I used to get my coupons from the inserts that we'd pull out of the Sunday papers at work, but at new job, I don't know if someone has already called dibs, so I haven't asked yet. What I have done, is noticed that in front of this building with a menorah on the roof that's on my walk to work (I obviously work in the Jewish part of town), there are scads of coupons scattered on the sidewalk every Monday. Aside from being a bit dusty, these coupons are perfectly good, and I could just scoop them up and stuff them in my bag and no one would know, right?
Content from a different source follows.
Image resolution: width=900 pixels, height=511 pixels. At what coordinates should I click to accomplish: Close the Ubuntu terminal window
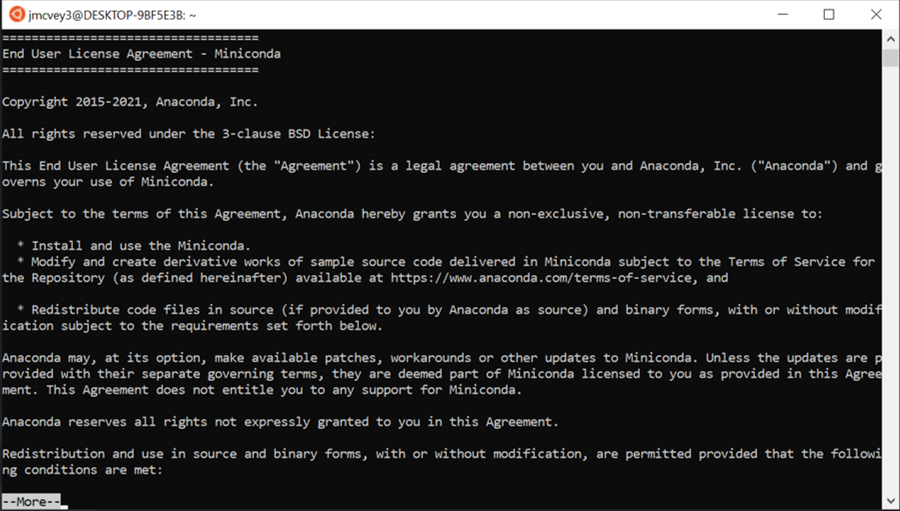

But that's how crazy people behave.
I think I'm equating my lack of coupons with our spending way too much on groceries lately, but we'd still be spending too much even if I did save us $10 per trip. I'm blaming myself for not caring enough, when the actual circumstance may be that I just don't care that much.
I'm trying not to have the salary overconfidence that might dupe me into thinking that now that I work 'full-time' I have money enough to fritter away on lavish grocery purchases, but I just can't bring myself to get all worked up about it at this point. Yes, January was an extravagant month, and yes, I need to get back on track for February, but hunting down sales and picking up coupons off of the sidewalk, that's stepping a toe in cheap territory--even though the sight of those unused coupons tugs at me.
To sum up:
- The dirty coupons are staying on the ground, even though I want them.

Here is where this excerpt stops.